I na to naszła taka właśnie dosyć dziarska babuleńka ciągnąca za sobą w nieśmiertelnej torbie na kółkach przegląd okolicznych promocji i wyprzedaży z Biedronki i Stokrotki (Lidla na kwadracie nie ma). Na chodniku, przy którym Pani Matka zaparkowała zostało grubo ponad metr, więc ciasno nie było, ale widać babuleńce emerytura jakaś niższa przyszła albocoś, bo stwierdziła, że na mnie pokrzyczy. Zastukała mi w okienko, wyszedłem grzecznie i zacząłem zbierać joby.
- Że jak pan parkuje?! Takie chuje to cały chodnik zastawią!! Bo to zawsze facet panisko jeden z drugim stawia ten samochód kurwa tak, że kobieta przejść nie może!! A facet sobie kurwa siedzi w domu i pije piwsko, a ona na mrozie dźwiga te zakupy i nikt jej nie pomoże!! Wszyscy faceci to skurwiele!! (zawsze mnie zastanawia, skąd się to bierze, że takie babinki jak się nakręcą, to klną tak, że się Popek rumieni, a paryskie dziwki wyciągają notesiki i zapisują co lepsze kawałki)
I tak dalej.

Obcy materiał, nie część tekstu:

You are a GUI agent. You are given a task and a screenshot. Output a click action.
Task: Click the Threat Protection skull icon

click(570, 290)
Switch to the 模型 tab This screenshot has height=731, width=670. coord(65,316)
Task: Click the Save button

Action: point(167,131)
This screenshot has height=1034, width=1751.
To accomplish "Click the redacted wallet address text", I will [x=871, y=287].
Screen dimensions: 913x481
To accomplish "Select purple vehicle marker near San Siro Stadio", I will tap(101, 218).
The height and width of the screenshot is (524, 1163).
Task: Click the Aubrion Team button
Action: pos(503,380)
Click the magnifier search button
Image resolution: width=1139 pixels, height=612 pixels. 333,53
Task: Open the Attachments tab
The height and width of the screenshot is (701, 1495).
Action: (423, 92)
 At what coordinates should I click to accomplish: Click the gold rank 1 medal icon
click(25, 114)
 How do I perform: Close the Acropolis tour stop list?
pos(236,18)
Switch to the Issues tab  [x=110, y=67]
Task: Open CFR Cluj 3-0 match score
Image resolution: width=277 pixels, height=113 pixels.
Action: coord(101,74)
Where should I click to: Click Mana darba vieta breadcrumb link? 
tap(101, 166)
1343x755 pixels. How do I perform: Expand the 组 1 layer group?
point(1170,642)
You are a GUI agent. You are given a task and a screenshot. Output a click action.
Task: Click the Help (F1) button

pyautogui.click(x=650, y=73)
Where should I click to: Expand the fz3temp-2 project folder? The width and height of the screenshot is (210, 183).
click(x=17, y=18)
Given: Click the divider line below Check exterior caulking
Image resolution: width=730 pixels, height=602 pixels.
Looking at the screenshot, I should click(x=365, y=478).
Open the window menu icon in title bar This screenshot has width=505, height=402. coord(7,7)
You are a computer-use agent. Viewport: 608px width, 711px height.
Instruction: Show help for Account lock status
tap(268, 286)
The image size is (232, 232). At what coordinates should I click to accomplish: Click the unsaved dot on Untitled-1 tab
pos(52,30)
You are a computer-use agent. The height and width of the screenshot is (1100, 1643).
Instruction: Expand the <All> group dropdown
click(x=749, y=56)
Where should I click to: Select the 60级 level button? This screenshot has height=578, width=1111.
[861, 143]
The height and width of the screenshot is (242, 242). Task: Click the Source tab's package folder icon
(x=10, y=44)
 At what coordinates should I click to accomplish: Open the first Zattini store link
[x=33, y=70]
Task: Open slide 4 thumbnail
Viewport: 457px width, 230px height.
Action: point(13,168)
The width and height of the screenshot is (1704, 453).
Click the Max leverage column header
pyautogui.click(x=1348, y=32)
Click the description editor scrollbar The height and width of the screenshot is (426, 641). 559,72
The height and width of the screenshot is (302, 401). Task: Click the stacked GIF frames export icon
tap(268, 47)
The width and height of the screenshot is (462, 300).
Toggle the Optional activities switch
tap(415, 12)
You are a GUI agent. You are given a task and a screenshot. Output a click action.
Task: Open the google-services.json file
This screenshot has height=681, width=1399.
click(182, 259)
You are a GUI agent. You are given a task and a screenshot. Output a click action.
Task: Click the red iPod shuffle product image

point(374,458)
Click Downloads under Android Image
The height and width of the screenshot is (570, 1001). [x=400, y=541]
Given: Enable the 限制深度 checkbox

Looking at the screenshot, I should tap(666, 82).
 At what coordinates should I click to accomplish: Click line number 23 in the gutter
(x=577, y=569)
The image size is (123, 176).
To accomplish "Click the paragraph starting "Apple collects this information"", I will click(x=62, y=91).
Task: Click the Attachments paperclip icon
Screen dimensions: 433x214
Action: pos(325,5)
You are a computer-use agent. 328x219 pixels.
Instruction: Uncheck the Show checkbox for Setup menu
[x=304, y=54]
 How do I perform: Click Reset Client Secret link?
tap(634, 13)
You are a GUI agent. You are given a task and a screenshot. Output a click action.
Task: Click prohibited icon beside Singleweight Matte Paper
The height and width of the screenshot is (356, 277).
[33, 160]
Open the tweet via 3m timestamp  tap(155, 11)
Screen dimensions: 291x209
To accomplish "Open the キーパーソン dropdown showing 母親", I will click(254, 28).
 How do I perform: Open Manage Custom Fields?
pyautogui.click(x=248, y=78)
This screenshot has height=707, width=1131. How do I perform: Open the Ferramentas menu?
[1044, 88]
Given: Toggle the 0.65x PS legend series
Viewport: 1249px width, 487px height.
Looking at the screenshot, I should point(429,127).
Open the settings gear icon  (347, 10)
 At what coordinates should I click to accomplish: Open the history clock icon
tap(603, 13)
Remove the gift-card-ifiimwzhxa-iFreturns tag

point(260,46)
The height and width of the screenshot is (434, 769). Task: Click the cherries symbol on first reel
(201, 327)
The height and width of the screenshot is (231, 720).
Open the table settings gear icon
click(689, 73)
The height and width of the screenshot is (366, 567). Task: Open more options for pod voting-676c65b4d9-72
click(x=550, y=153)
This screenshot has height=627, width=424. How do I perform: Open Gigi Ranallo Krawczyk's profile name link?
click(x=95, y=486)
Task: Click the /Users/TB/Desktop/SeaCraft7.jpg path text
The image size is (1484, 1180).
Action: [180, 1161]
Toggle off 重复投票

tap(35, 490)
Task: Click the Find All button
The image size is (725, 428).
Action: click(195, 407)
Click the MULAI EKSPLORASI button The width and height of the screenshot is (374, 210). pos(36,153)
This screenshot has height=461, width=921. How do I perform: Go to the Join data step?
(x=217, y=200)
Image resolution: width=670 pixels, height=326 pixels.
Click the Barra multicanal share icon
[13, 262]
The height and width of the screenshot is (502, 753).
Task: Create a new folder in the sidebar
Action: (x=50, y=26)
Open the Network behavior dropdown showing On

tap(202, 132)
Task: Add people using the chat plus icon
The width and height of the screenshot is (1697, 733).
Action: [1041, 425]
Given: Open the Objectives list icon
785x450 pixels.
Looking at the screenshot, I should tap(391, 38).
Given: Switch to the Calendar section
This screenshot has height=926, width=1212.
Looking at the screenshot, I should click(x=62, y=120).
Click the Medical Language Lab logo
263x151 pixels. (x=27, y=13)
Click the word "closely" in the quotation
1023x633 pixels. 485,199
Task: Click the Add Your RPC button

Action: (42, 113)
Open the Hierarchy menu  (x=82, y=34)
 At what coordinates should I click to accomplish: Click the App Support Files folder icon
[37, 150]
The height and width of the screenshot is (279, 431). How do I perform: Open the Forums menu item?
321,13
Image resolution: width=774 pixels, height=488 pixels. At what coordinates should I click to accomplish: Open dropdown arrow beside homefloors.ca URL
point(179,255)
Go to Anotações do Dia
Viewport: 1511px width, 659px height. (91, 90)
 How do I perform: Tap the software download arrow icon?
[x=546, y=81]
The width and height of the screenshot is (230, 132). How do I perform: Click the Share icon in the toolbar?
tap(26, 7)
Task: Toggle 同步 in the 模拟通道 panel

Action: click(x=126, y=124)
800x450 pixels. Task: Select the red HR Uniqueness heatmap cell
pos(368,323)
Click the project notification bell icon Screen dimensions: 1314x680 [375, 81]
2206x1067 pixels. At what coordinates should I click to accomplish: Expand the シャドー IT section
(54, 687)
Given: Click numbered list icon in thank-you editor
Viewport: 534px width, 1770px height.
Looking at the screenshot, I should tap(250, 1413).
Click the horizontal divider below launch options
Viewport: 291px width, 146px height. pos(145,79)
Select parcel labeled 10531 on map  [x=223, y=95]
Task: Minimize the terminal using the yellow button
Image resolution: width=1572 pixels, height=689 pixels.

Ewidentnie ma z mężem ciche dni i dlatego drze się na mnie, bo co się będzie na swojego darła, nie? Jeszcze ciche dni popsuje.
Ale ja, uosobienie łagodności i zen, z miną niewiniątka czekam, aż zrobi przerwę na nabranie oddechu w starcze płuca i celną kontrą posyłam ją na deski:
- Ale widzi Pani, że to nie ja kierowałem, bo na siedzeniu pasażera siedzę? Kierowała moja żona. Kobieta znaczy.
Babcia odliczyła w myślach do 10, przełknęła nokaut i potuptała dalej skrzypiąc wózkiem, z którego wystawał dorodny por.
Ciekawe, czy na zupę, czy na sałatkę?